Jean-Joseph Rabearivelo : ce poète incompris tragiquement disparu
- Le « Chant retrouvé » est une exposition conçue par Claire Riffard, une ancienne enseignante au Lycée Français d'Antananarivo. Elle a retracé l'histoire du Poète contemporain malgache Jean-Joseph Rabearivelo. Cette réalisation est pour beaucoup une grande découverte sur la vie de ce grand nom de la littérature malgache.
« J'étudie au lycée Rabearivelo mais je ne sais pas grand chose de la vie de celui dont le nom est porté par mon école… je trouve cette exposition extraordinaire car elle permet de retracer la vie intense de cet homme de sa naissance, en passant par son adolescence, jusqu'à son suicide… A travers mes lectures, je me suis rendue compte que ses poèmes sont marqués par une profonde déception et reflètent un personnage en quête d'un objet perdu », constate Liliane, une lycéenne.
L'exposition s'appuie sur une collection de manuscrits numérisés, des textes et des photographies d'époque. Le contenu de l'exposition a fait l'objet de longues recherches de cette enseignante qui est tombé sous le charme poétique de Rabearivelo alors qu'elle enseignait au lycée français à Antananarivo. Les recherches de Claire Riffard vont au delà de ses écrits. Elle raconte la vie du pète, de son enfance à sa mort. Elle parle d'une vie pleine de talent mais empreinte d'amertume.
Claire Riffard évoque « l'enfance coloniale » qui met l'accent sur les contraintes vécues à cet époque. Elle aborde la fascination de Jean-Joseph Rabearivelo pour la France des Lettres et son amour pour son pays natal. La déception a été très grande pour le poète car il a été rejeté par les deux côtés. Sa fascination pour la France l'a conduit vers un projet ambitieux de la renaissance littéraire malgache. Mais malgré ses efforts, il ne peut éviter "la déchirure", qui l'emportera vers la mort en mettant fin à sa vie.
Né en 1901, Jean-Joseph Rabearivelo se donne la mort en 1937. Il est l'un des principaux fondateurs de la littérature contemporaine malgache. Poète, romancier et dramaturge, mais aussi essayiste et théoricien de la littérature, il a exploré des pistes et proposé des axes de création qui ont influencé durablement l'écriture littéraire à Madagascar. Rabearivelo est issu d'une très ancienne famille de la noblesse merina et dont la puissance déjà en déclin se trouve encore amoindrie par la colonisation française dès 1896.

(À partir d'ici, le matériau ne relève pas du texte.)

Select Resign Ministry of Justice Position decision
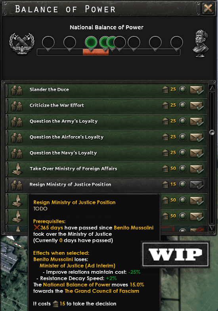Screen dimensions: 218x311 107,185
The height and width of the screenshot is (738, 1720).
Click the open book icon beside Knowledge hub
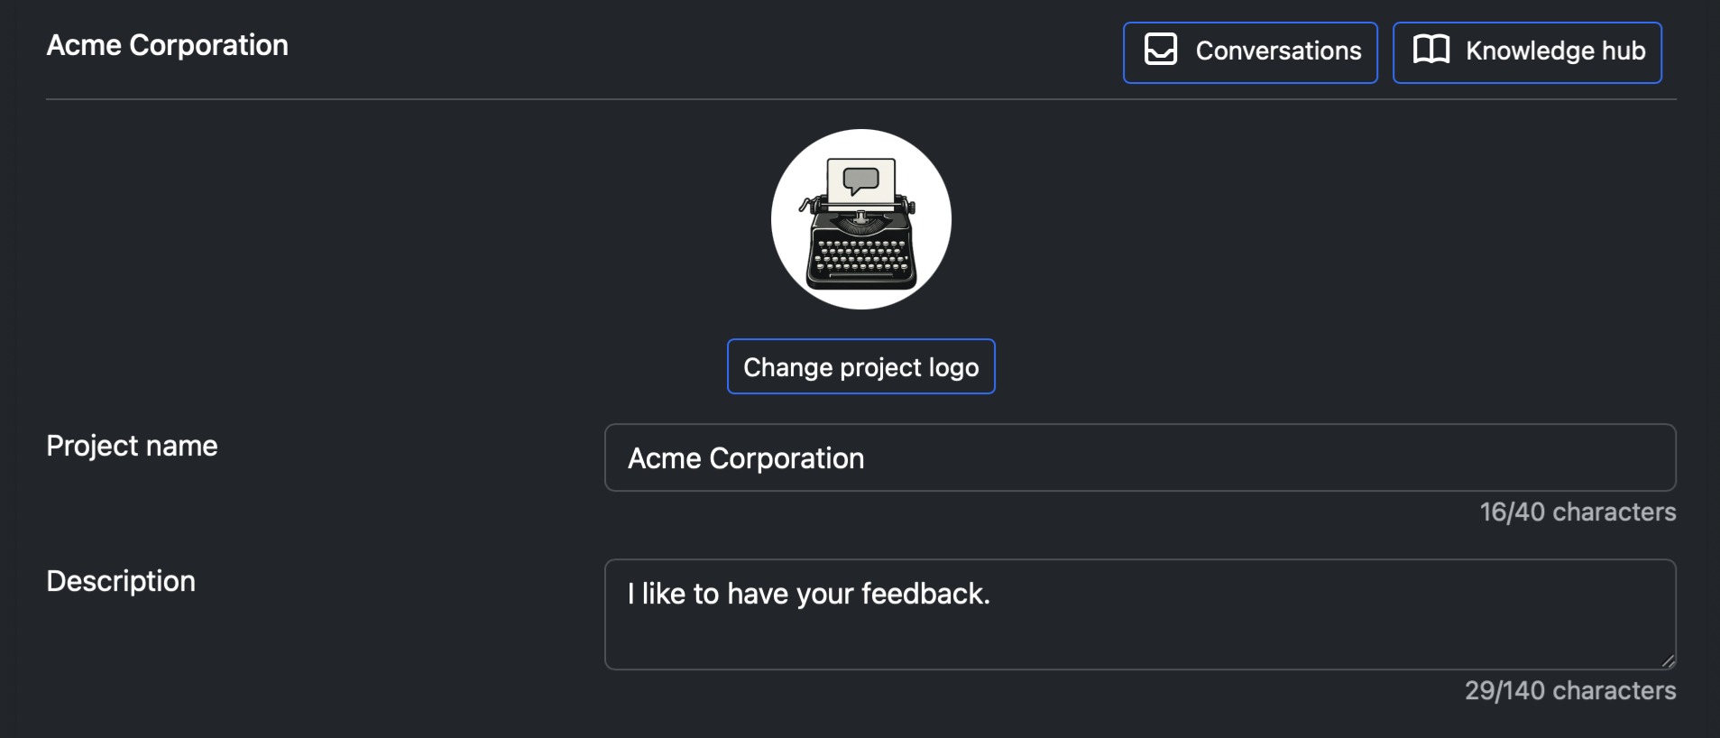[x=1430, y=50]
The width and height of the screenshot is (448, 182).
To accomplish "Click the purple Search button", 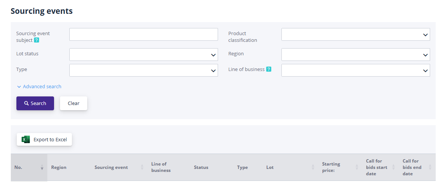I will [35, 103].
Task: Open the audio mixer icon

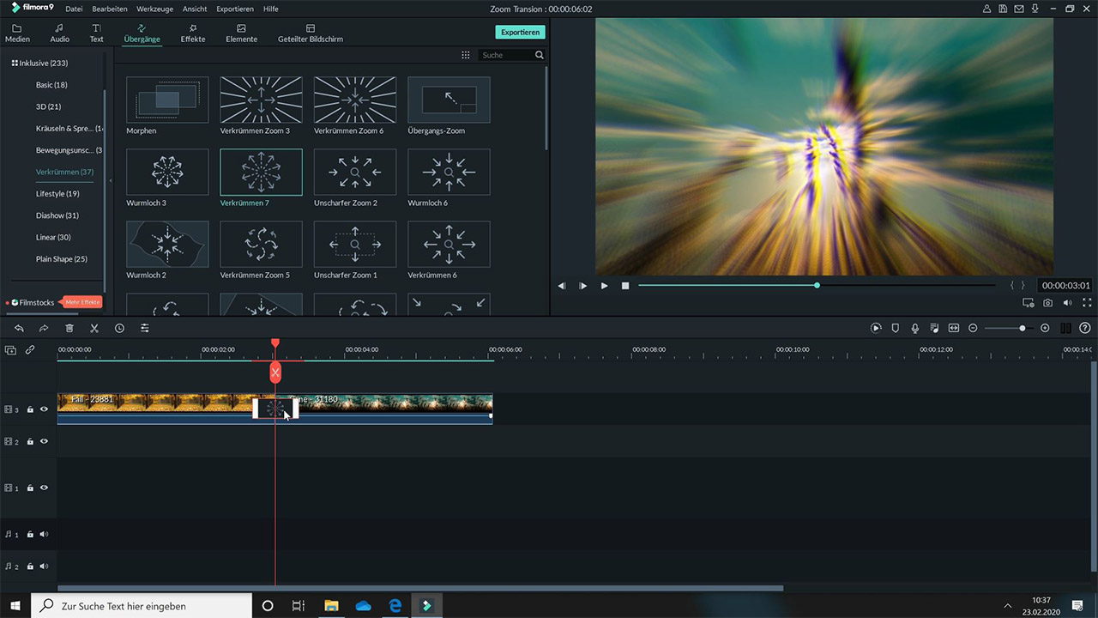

C'est dans la poésie que Rabearivelo forge ses premières expériences littéraires. En s'honorant du titre de poète, il publie son premier recueil, La coupe de cendres, en 1924. Ce recueil prouve déjà une grande maîtrise des mètres et des rythmes. De 1924 à 1937, Rabearivelo a tenu un journal intime de 1800 pages. Les lignes de ce cahier développent ses sentiments d'amertume envers la société coloniale. Calepins bleus, un recueil de quatre volumes exprime cette rancune profonde et ce sentiment d'exclusion qui l'a poussé à commettre l'irréparable.
Le Centre Culturel Albert Camus à Analakely accueille l'exposition sur le poète Jean-Joseph Rabearivelo jusqu'au 1er décembre.